Darkangelo signed with PWHL Boston prior to the beginning of the PWHL's inaugural season in 2024. On March 18, 2024, she was traded to PWHL Ottawa in exchange for Lexie Adzija and Caitrin Lonergan. On June 26, 2024, she signed a one-year contract extension with Ottawa. During the 2024–25 season, she recorded eight goals and nine assists in 29 games.

On June 17, 2025, she signed a two-year contract with the Montreal Victoire. During the 2025–26 season, she recorded four goals and four assists in 30 regular season games and one goal in nine games during the 2026 Walter Cup playoffs to help the Victoire win the Walter Cup.

During the league's expansion to 12 teams ahead of the 2026–27 season, she signed a two-year contract with PWHL Detroit on June 14, 2026.

== International play ==
In 2011, Darkangelo won the gold medal with USA Hockey at the U18 IIHF Women's World Championships. In 2016, she would win gold with the US at the senior IIHF Women's World Championships, picking up 4 points in 5 games.

== Personal life ==

Darkangelo was born in Royal Oak, Michigan and raised in Brighton, Michigan. She has five siblings, three brothers, Anthony, Austin, and Isaac; and two sisters, Mariah and Ciara. Her younger brother Isaac is a professional football player.

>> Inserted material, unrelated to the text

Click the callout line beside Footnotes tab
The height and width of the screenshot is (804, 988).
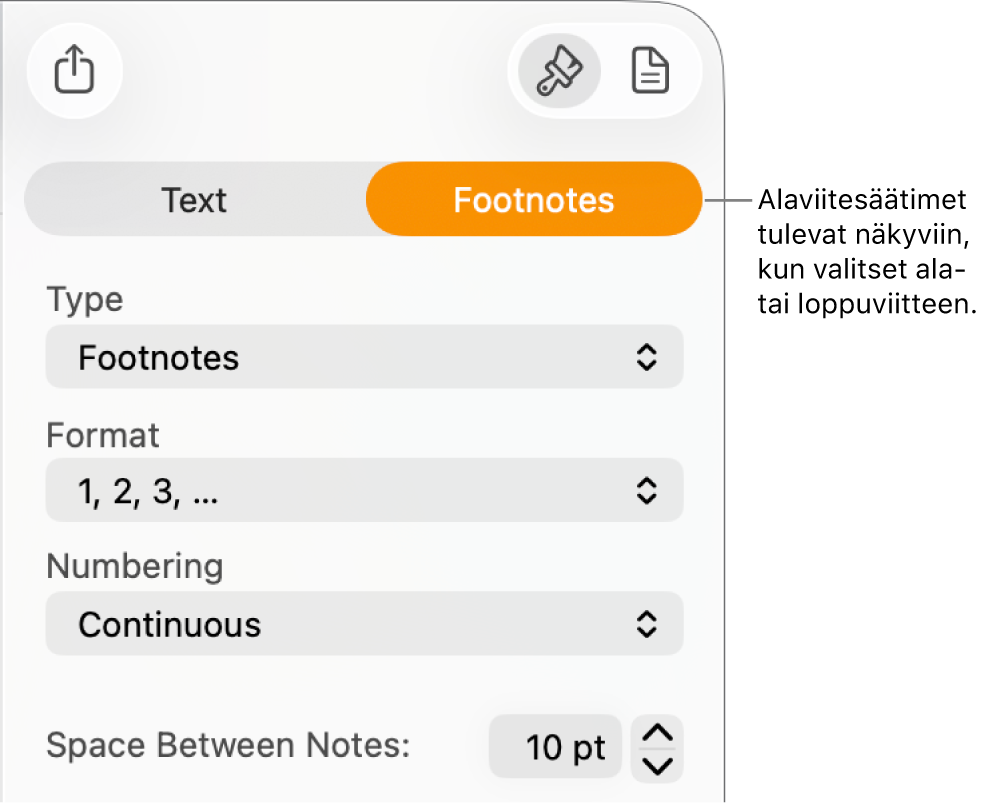728,200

Darkangelo follows a plant-based diet. She is a certified plant-based nutritionist and owner of Plant-Based Performance, a whole foods, plant-based lifestyle coaching company.

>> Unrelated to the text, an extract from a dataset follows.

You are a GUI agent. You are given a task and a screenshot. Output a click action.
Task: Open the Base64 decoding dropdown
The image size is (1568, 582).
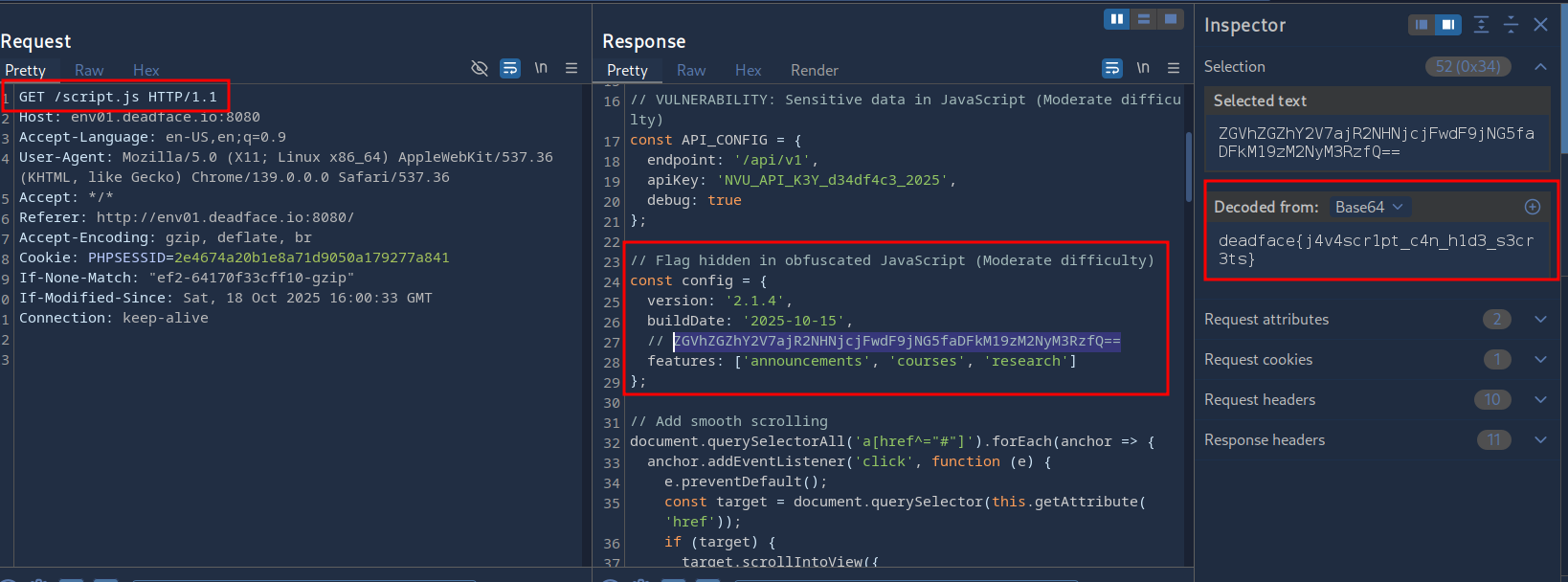coord(1369,207)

She is a member of the LGBTQ community and in a relationship with New York Sirens goaltender, Elaine Chuli.

==Career statistics==
=== Regular season and playoffs ===
| | | Regular season | | Playoffs | | | | | | | | |
| Season | Team | League | GP | G | A | Pts | PIM | GP | G | A | Pts | PIM |
| 2009–10 | Detroit Little Caesars | T1EHL U19 | 18 | 12 | 8 | 20 | 6 | 5 | 1 | 4 | 5 | 0 |
| 2010–11 | Detroit Little Caesars | T1EHL U19 | 11 | 2 | 10 | 12 | 6 | 5 | 3 | 1 | 4 | 6 |
| 2011–12 | Syracuse Orange | NCAA | 35 | 7 | 11 | 18 | 48 | — | — | — | — | — |
| 2012–13 | Syracuse Orange | NCAA | 35 | 16 | 8 | 24 | 57 | — | — | — | — | — |
| 2013–14 | Quinnipiac Bobcats | NCAA | 37 | 23 | 17 | 40 | 16 | — | — | — | — | — |
| 2014–15 | Quinnipiac Bobcats | NCAA | 37 | 10 | 10 | 20 | 14 | — | — | — | — | — |
| 2015–16 | Connecticut Whale | NWHL | 13 | 10 | 3 | 13 | 0 | 3 | 0 | 2 | 2 | 0 |
| 2016–17 | Buffalo Beauts | NWHL | 16 | 7 | 5 | 12 | 6 | 2 | 0 | 1 | 1 | 0 |
| 2017–18 | Kunlun Red Star | CWHL | 27 | 10 | 8 | 18 | 32 | 4 | 1 | 0 | 1 | 6 |
| 2018–19 | Toronto Furies | CWHL | 27 | 6 | 4 | 10 | 22 | 3 | 0 | 1 | 1 | 0 |
| 2019–20 | GTA West | PWHPA | — | — | — | — | — | — | — | — | — | — |
| 2020–21 | Toronto Six | NWHL | 6 | 0 | 3 | 3 | 21 | 1 | 0 | 1 | 1 | 0 |
| 2021–22 | Toronto Six | PHF | 20 | 8 | 12 | 20 | 10 | 1 | 0 | 0 | 0 | 0 |
| 2022–23 | Toronto Six | PHF | 24 | 12 | 13 | 25 | 16 | 0 | 0 | 0 | 0 | 0 |
| 2023–24 | PWHL Boston | PWHL | 17 | 0 | 1 | 1 | 0 | — | — | — | — | — |
| 2023–24 | PWHL Ottawa | PWHL | 7 | 0 | 0 | 0 | 4 | — | — | — | — | — |
| 2024–25 | Ottawa Charge | PWHL | 29 | 8 | 9 | 17 | 12 | 8 | 1 | 0 | 1 | 0 |
| 2025–26 | Montréal Victoire | PWHL | 30 | 4 | 4 | 8 | 4 | 9 | 1 | 0 | 1 | 0 |
| NWHL totals | 77 | 36 | 35 | 71 | 53 | 7 | 0 | 4 | 4 | 0 | | |
| CWHL totals | 54 | 16 | 12 | 28 | 54 | 7 | 1 | 1 | 2 | 6 | | |
| PHF totals | 44 | 20 | 25 | 45 | 26 | 1 | 0 | 0 | 0 | 0 | | |
| PWHL totals | 83 | 12 | 14 | 26 | 20 | 17 | 2 | 0 | 2 | 0 | | |
Sources: USCHO.com, Elite Prospects, HockeyDB, NWHL, CWHL

===International===
| Year | Team | Event | Result | | GP | G | A | Pts | PIM |
| 2011 | United States | U18 | 1 | 5 | 2 | 1 | 3 | 0 |
| 2016 | United States | WC | 1 | 5 | 1 | 3 | 4 | 0 |
| Junior totals | 5 | 2 | 1 | 3 | 0 | | | |
| Senior totals | 5 | 1 | 3 | 4 | 0 | | | |
Source: Elite Prospects, USA Hockey

== Awards and honors ==

=== Collegiate ===

| Award | Year |  |
|---|---|---|
| CHA All-Tournament Team | 2011–12 |  |
| Syracuse University Letterwinner Women's Ice Hockey | 2011–2013 |  |

=== Professional ===
- 2023 PHF Foundation Award
- Walter Cup champion (2026)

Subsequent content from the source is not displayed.